While this model is proof that health care is moving in the right direction, ensuring the model works properly will require much discipline. Scaling these models to address more patient needs with the same quality care will require operating discipline, which includes weekly rhythms, playbooks, centralized quality oversight and aligned incentives between the various stakeholders. Without this structure, operations can very easily crumble and revert back to inefficient and ineffective methods of managing care, especially as organizations grow.
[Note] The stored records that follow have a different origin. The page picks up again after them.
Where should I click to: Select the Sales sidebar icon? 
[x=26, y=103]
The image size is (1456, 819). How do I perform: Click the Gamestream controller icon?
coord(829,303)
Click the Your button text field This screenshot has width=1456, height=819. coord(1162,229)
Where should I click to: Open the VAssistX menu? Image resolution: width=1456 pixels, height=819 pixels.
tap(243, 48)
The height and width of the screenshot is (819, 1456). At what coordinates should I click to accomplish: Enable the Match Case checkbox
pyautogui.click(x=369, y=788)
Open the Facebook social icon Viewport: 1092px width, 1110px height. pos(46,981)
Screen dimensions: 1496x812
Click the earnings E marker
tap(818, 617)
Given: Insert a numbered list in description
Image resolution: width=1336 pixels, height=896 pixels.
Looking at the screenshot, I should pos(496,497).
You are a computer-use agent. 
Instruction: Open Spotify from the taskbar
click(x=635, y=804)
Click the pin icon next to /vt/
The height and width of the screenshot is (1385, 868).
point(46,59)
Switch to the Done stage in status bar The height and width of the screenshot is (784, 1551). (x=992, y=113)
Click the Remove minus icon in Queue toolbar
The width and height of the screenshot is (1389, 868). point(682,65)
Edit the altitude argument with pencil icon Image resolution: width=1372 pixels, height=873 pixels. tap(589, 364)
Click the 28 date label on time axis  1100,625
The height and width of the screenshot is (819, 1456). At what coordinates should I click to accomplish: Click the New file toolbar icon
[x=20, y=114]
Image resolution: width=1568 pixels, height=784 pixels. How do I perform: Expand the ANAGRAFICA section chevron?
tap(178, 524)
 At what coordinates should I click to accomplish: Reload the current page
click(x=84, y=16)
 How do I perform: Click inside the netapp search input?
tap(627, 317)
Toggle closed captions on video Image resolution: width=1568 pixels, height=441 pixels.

Primary care cannot continue to sit in isolation as an independent venture for patients to visit once a year or as needed. To optimize patient outcomes, primary care must be tied closely to hospitals, post-acute care facilities and other specialties that patients may seek care from. There needs to be advanced data sharing and mutual accountability in play for a proactive care model such as APCM to work, and this can be achieved by leaning on advanced technology to gain and share insights, monitor patient journeys, and enhance the support that providers and facilities are able to provide. Health care needs to be focused on whole-person care to see any significant improvement in metrics beyond Health Care Effectiveness Data and Information Sets — we need to focus on lowering the total cost of care, reducing avoidable readmissions, limiting emergency room usages and longitudinal outcomes to truly show value to patients and their lives, not just ticking boxes. These are the premises of the newly introduced APCM model, and this is what will help shape the future of health care and promote a healthier society.
Ahzam Afzal, PharmD, is the co-founder and CEO of Puzzle Healthcare, a nationally recognized company that specializes in post-acute care coordination and reducing hospital readmissions. Under his leadership, Puzzle Healthcare has garnered praise from several of the nation’s top health care systems and accountable care organizations for its exceptional patient outcomes, improved care delivery and effective reduction in readmission rates.